● What the task requires:
Could you write out the data that follows, exactly and in full?

● Listed entries:
──────────────────────────────
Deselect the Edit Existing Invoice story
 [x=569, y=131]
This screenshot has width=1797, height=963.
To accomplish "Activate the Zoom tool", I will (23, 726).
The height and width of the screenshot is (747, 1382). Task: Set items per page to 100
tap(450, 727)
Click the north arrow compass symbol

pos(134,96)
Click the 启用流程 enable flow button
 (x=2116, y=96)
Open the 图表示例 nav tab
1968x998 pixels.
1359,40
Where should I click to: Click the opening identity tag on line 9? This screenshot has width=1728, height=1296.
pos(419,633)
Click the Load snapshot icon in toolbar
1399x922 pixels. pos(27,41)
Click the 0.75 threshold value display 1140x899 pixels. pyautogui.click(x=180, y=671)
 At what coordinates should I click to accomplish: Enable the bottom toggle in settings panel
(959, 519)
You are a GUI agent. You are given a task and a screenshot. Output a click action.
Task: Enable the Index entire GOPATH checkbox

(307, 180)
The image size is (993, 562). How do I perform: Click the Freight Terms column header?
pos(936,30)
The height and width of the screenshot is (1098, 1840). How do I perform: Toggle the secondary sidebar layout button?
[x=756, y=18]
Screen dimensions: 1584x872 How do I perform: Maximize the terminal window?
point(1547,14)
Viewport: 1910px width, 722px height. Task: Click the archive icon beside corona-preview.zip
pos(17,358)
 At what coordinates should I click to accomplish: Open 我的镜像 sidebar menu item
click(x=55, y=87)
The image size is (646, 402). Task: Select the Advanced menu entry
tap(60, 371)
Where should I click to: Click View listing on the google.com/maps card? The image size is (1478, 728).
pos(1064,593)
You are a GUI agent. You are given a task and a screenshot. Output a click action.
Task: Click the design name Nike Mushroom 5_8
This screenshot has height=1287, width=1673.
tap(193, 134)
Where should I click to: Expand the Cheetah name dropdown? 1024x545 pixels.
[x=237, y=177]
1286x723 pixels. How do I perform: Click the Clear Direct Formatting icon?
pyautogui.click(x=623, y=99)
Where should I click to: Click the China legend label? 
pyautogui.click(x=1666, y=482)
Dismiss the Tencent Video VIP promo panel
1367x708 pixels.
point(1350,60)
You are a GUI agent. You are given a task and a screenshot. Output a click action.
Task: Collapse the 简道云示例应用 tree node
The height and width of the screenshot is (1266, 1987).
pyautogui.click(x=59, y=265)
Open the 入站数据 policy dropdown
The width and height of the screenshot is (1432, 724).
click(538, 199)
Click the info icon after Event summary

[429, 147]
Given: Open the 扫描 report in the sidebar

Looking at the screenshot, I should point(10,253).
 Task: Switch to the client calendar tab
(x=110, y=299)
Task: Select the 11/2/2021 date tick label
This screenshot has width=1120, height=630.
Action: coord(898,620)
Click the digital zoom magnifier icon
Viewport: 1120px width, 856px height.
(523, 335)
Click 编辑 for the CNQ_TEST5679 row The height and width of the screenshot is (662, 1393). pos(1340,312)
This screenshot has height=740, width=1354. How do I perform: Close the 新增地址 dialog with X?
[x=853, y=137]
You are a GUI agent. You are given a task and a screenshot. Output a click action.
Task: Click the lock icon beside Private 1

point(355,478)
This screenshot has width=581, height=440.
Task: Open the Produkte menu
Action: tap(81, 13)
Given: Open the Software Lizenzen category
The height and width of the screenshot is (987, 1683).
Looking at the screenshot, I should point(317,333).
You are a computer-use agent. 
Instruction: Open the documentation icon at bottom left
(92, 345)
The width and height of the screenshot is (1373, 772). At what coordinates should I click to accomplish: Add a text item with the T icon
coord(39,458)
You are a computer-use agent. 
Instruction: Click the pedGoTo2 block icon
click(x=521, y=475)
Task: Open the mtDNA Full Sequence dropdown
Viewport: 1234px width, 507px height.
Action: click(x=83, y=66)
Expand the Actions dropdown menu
──────────────────────────────
● Expected answer:
Deselect the Edit Existing Invoice story
 [x=569, y=131]
This screenshot has width=1797, height=963.
To accomplish "Activate the Zoom tool", I will (23, 726).
The height and width of the screenshot is (747, 1382). Task: Set items per page to 100
tap(450, 727)
Click the north arrow compass symbol

pos(134,96)
Click the 启用流程 enable flow button
 (x=2116, y=96)
Open the 图表示例 nav tab
1968x998 pixels.
1359,40
Where should I click to: Click the opening identity tag on line 9? This screenshot has width=1728, height=1296.
pos(419,633)
Click the Load snapshot icon in toolbar
1399x922 pixels. pos(27,41)
Click the 0.75 threshold value display 1140x899 pixels. pyautogui.click(x=180, y=671)
 At what coordinates should I click to accomplish: Enable the bottom toggle in settings panel
(959, 519)
You are a GUI agent. You are given a task and a screenshot. Output a click action.
Task: Enable the Index entire GOPATH checkbox

(307, 180)
The image size is (993, 562). How do I perform: Click the Freight Terms column header?
pos(936,30)
The height and width of the screenshot is (1098, 1840). How do I perform: Toggle the secondary sidebar layout button?
[x=756, y=18]
Screen dimensions: 1584x872 How do I perform: Maximize the terminal window?
point(1547,14)
Viewport: 1910px width, 722px height. Task: Click the archive icon beside corona-preview.zip
pos(17,358)
 At what coordinates should I click to accomplish: Open 我的镜像 sidebar menu item
click(x=55, y=87)
The image size is (646, 402). Task: Select the Advanced menu entry
tap(60, 371)
Where should I click to: Click View listing on the google.com/maps card? The image size is (1478, 728).
pos(1064,593)
You are a GUI agent. You are given a task and a screenshot. Output a click action.
Task: Click the design name Nike Mushroom 5_8
This screenshot has height=1287, width=1673.
tap(193, 134)
Where should I click to: Expand the Cheetah name dropdown? 1024x545 pixels.
[x=237, y=177]
1286x723 pixels. How do I perform: Click the Clear Direct Formatting icon?
pyautogui.click(x=623, y=99)
Where should I click to: Click the China legend label? 
pyautogui.click(x=1666, y=482)
Dismiss the Tencent Video VIP promo panel
1367x708 pixels.
point(1350,60)
You are a GUI agent. You are given a task and a screenshot. Output a click action.
Task: Collapse the 简道云示例应用 tree node
The height and width of the screenshot is (1266, 1987).
pyautogui.click(x=59, y=265)
Open the 入站数据 policy dropdown
The width and height of the screenshot is (1432, 724).
click(538, 199)
Click the info icon after Event summary

[429, 147]
Given: Open the 扫描 report in the sidebar

Looking at the screenshot, I should point(10,253).
 Task: Switch to the client calendar tab
(x=110, y=299)
Task: Select the 11/2/2021 date tick label
This screenshot has width=1120, height=630.
Action: coord(898,620)
Click the digital zoom magnifier icon
Viewport: 1120px width, 856px height.
(523, 335)
Click 编辑 for the CNQ_TEST5679 row The height and width of the screenshot is (662, 1393). pos(1340,312)
This screenshot has height=740, width=1354. How do I perform: Close the 新增地址 dialog with X?
[x=853, y=137]
You are a GUI agent. You are given a task and a screenshot. Output a click action.
Task: Click the lock icon beside Private 1

point(355,478)
This screenshot has width=581, height=440.
Task: Open the Produkte menu
Action: tap(81, 13)
Given: Open the Software Lizenzen category
The height and width of the screenshot is (987, 1683).
Looking at the screenshot, I should point(317,333).
You are a computer-use agent. 
Instruction: Open the documentation icon at bottom left
(92, 345)
The width and height of the screenshot is (1373, 772). At what coordinates should I click to accomplish: Add a text item with the T icon
coord(39,458)
You are a computer-use agent. 
Instruction: Click the pedGoTo2 block icon
click(x=521, y=475)
Task: Open the mtDNA Full Sequence dropdown
Viewport: 1234px width, 507px height.
Action: click(x=83, y=66)
Expand the Actions dropdown menu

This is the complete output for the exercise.